The report details the series of events that led to the call being aired, including Producer NIC PHILPS raising concern about ROSS saying that BRAND "f--ked" SACHS' granddaughter GEORGIA BAILLIE and suggesting that it be edited out but saying that it was "the crux of the call and is VERY funny." BARBER relayed the comment to DOUGLAS but said he thought the comment should air with a "strong language" warning at the top of the hour, and DOUGLAS e-mailed "Yes" back to him.

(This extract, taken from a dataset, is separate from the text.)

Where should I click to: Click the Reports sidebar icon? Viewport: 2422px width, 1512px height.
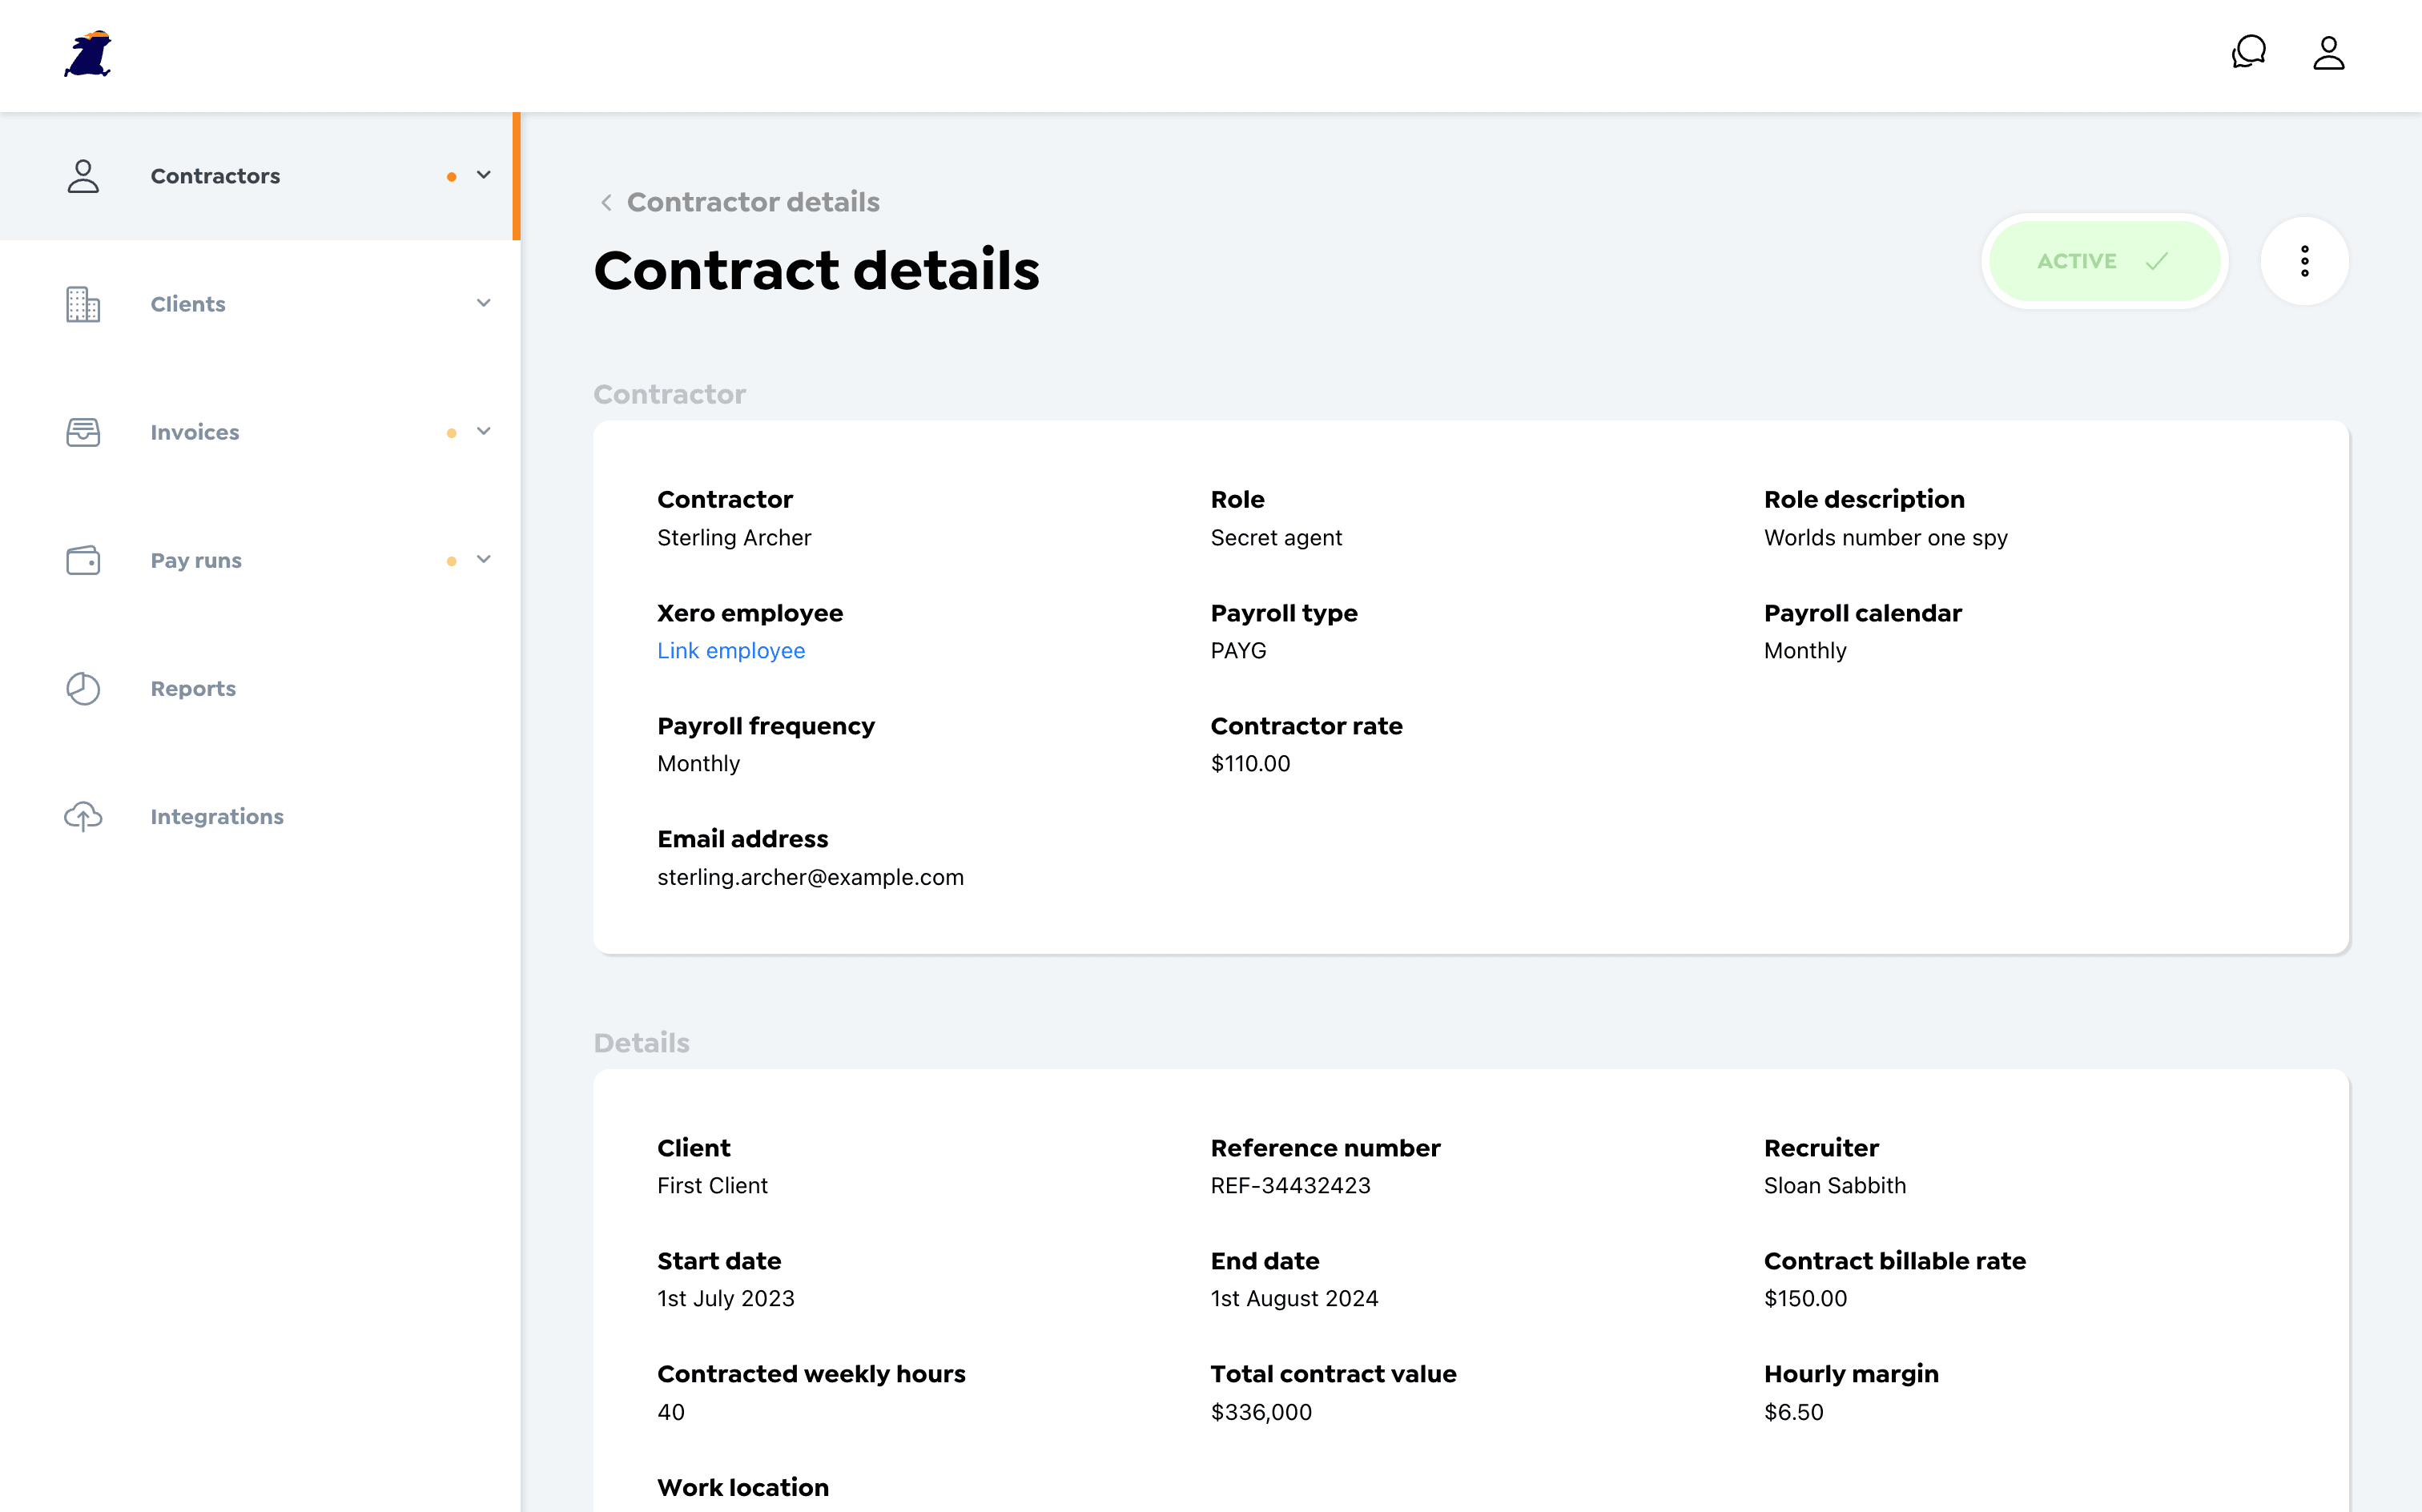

In another report by the BBC TRUST, the panel overseeing the BBC called the bit "grossly offensive" and said that nobody at the BBC realized that SACHS had filed a complaint about the incident and therefore incorrectly denied that he had done so. The TRUST said that the BBC's already-imposed sanctions, including ROSS' three month unpaid suspension, were adequate. However, it identified two other incidents, one with ROSS on his TV show telling GWYNETH PALTROW he would "f-ck her" and another with BRAND, three days after the SACHS prank call airing, visiting RADIO 1's CHRIS MOYLES show and continuing to joke about BAILLIE by saying that he had met her and he had "met her brains out," which it considered offensive and showing a lack of editorial control.